§ Tasks for this exercise:
**a.** In the TF-IDF summarization notebook, what determines how the sentences are ranked?
**b.** Extend the TF-IDF summarization notebook, picking up right after its final sentence.

# Statistical and Heuristic Approach (Pre 2000s)

This notebook shows detailed steps of Term Frequency-Inverse Document Frequency (TF-IDF) to identify most important words and sentences in a document. Sentences are ranked based on the sum of TF-IDF values of words in the sentence. Sentences with higher sum of TF-IDF values are considered more important and are extracted as summary of the document.

The notebook is organized as follows:
1. Load and Preprocess Data
2. Compute TF-IDF
3. Extract Summary

Note that, we’re implementing the actual algorithm here, not using any library to do the most of the tasks, we’re highly relying on the Math only.

The notebook is based on the following resources:
- [Text Summarization using TF-IDF](https://towardsdatascience.com/tf-idf-for-document-summary-7c7f91b3bb0c)

The notebook uses the following libraries:
- [NLTK](https://www.nltk.org/): Natural Language Toolkit
- [Pandas](https://pandas.pydata.org/): Data Analysis Library
- [Numpy](https://numpy.org/): Scientific Computing Library`

## Term Frequency
Term Frequency (TF) is a measure of how frequently a term occurs in a document. It is calculated as the number of times a term appears in a document divided by the total number of terms in the document.

$$TF(t) = \frac{Number\ of\ times\ term\ t\ appears\ in\ a\ document}{Total\ number\ of\ terms\ in\ the\ document}$$

## Inverse Document Frequency
Inverse Document Frequency (IDF) is a measure of how important a term is. It is calculated as the logarithm of the total number of documents divided by the number of documents containing the term.

$$IDF(t) = \log\left(\frac{Total\ number\ of\ documents}{Number\ of\ documents\ with\ term\ t\ in\ it}\right)$$

## TF-IDF
Term Frequency-Inverse Document Frequency (TF-IDF) is the product of TF and IDF. It is used to identify the importance of a term in a document relative to a collection of documents.

$$TF-IDF(t) = TF(t) \times IDF(t)$$

## Evaluation whether it is overfitting or not
- The algorithm is evaluated on the provided test data.
- The algorithm is evaluated based on the following metrics:
    - ROUGE-1
    - ROUGE-2
    - ROUGE-L

### Rouge-1
ROUGE-1 refers to the overlap of unigrams between the system and reference summaries.


### Rouge-2
ROUGE-2 refers to the overlap of bigrams between the system and reference summaries.

### Rouge-L
ROUGE-L is based on the longest common subsequence (LCS). One advantage of using LCS is that it does not require consecutive matches but in-sequence matches.

### Overfitting
The algorithm is considered overfitting if the ROUGE scores are significantly higher on the training data compared to the test data.

#### Example
Consider the following example:
Consider a document containing 100 words wherein the word 'cat' appears 3 times. The term frequency (TF) for 'cat' is then (3 / 100) = 0.03. 

Now, assume we have 10 million documents and the word 'cat' appears in one thousand of these. Then, the inverse document frequency (IDF) is calculated as log(10,000,000 / 1,000) = 4. Thus, the TF-IDF weight is the product of these quantities: 0.03 * 4 = 0.12.

##### Note
The notebook has comments at each step to make it easier to understand the implementation. Each step is explained in detail to make it easier to understand the implementation.

§ Listing:

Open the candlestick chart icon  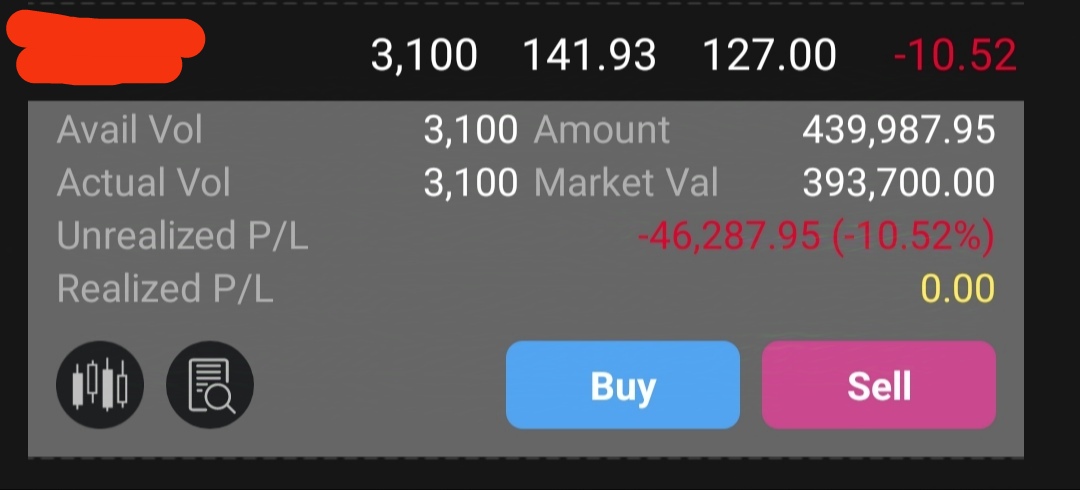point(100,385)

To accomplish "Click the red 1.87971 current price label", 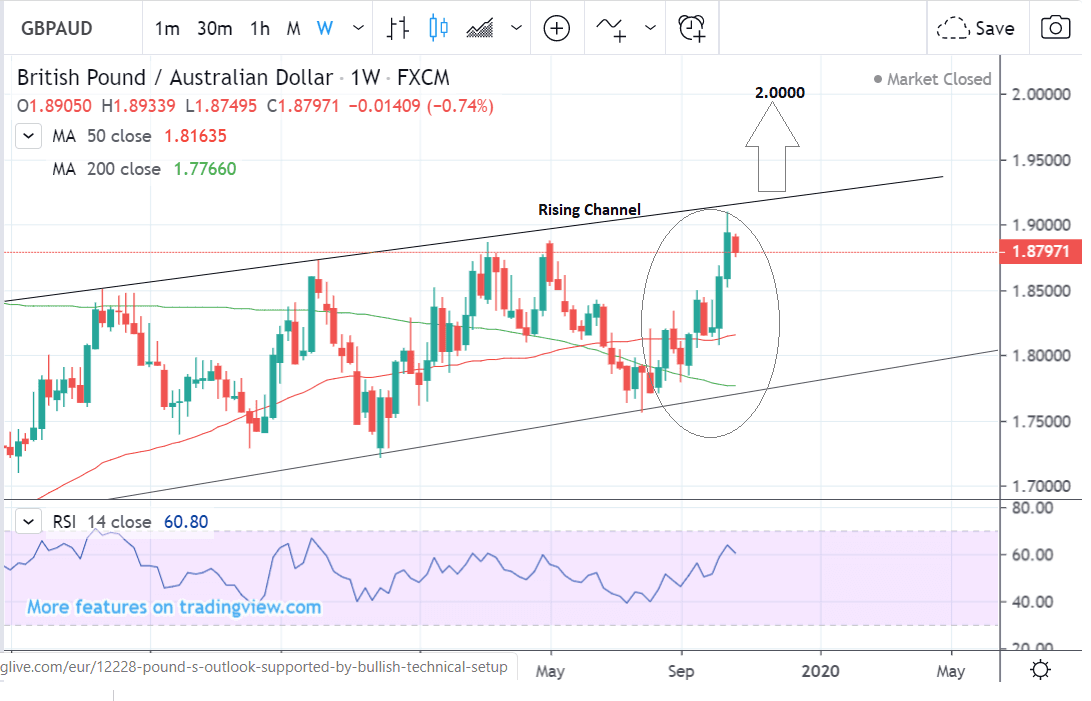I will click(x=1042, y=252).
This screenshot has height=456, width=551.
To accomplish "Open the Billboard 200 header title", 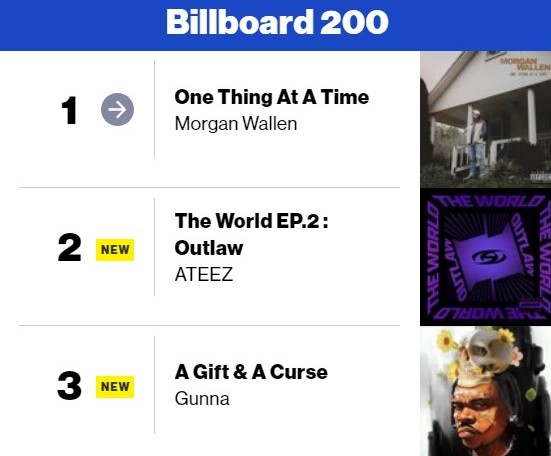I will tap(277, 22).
--
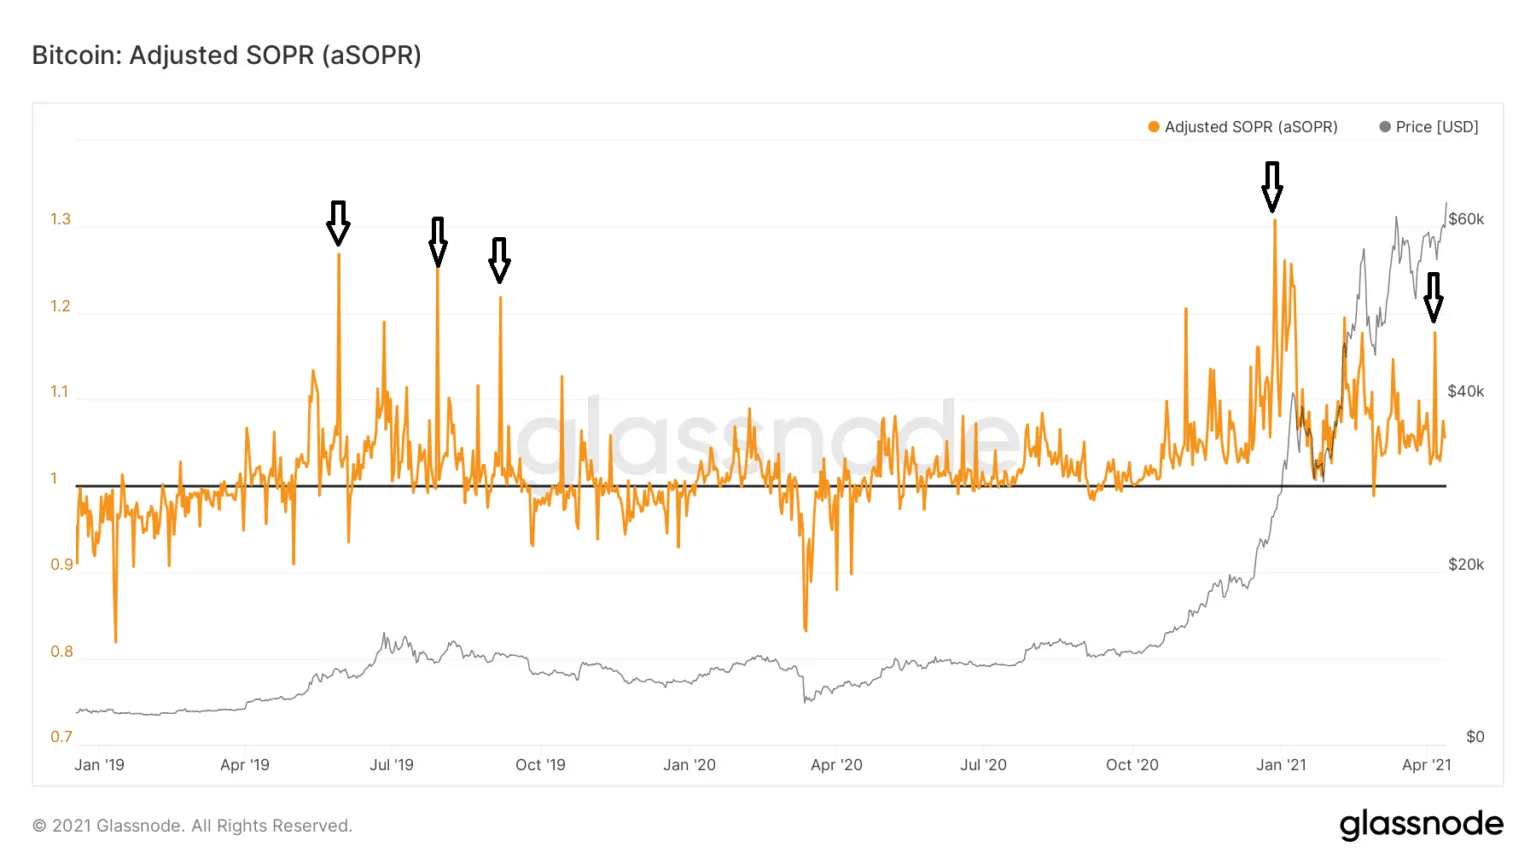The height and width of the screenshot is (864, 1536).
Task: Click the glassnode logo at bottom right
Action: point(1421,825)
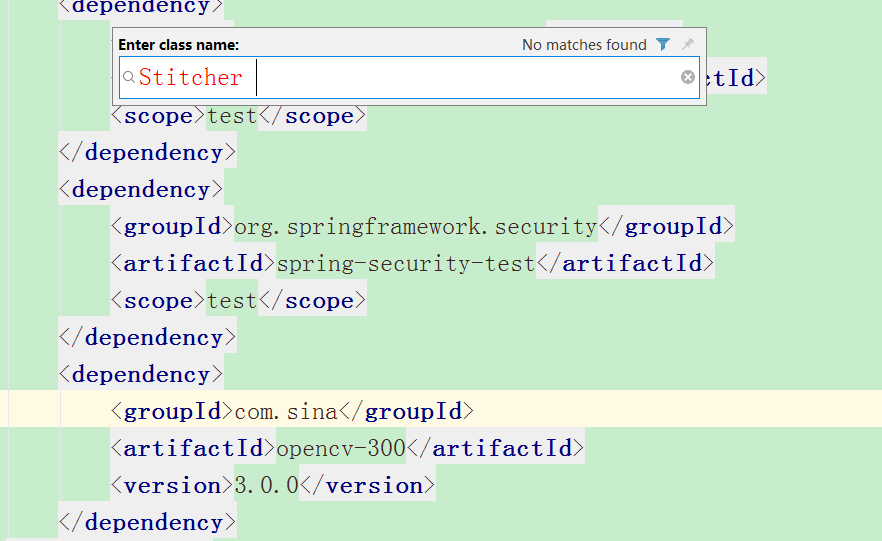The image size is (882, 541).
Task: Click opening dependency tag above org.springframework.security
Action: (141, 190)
* * *
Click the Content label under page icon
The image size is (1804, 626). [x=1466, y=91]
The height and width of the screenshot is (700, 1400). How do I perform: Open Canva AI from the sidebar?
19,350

§ Answers to the exercises:
**a.** Sentences are ranked by the sum of the TF-IDF values of the words they contain.

**b.**
In [1]:
!pip3 install nltk
!pip3 install numpy
!pip3 install pandas











In [2]:
import math
import nltk
from nltk import word_tokenize,sent_tokenize, PorterStemmer
from nltk.corpus import stopwords, wordnet
from nltk import pos_tag
from nltk.stem import WordNetLemmatizer
import numpy as np
from collections import defaultdict

In [3]:
# Download necessary NLTK data (only needed once)
nltk.download('punkt')
nltk.download('stopwords')

[nltk_data] Downloading package punkt to
[nltk_data]     C:\Users\anany\AppData\Roaming\nltk_data...
[nltk_data]   Package punkt is already up-to-date!
[nltk_data] Downloading package stopwords to
[nltk_data]     C:\Users\anany\AppData\Roaming\nltk_data...
[nltk_data]   Package stopwords is already up-to-date!


True

In [4]:
text="Modern economics does not differentiate between renewable and non-renewable materials, as its method is to measure everything by means of a money price. Thus, taking various alternate fuels, like coal, oil, wood or water power, the only difference between them recognised by modern economics is relative cost per equivalent unit. The cheapest is automatically the one to be preferred, as to do otherwise would be irrational and uneconomic. From a Buddhist point of view, of course, this will not do; the essential difference between non-renewable fuelslike coal and oil on the one hand and renewable fuels like wood and water-power on the other cannot be simply overlooked. Non-renewable goods must be used only if they are indispensable, and then only with the greatest care and the highest concern for conservation. To use them carelessly or extravagantly is an act of violence, and while complete non-violence may not be possible on this earth, it is nonetheless the duty of man to aim the ideal of non-violence in all he does."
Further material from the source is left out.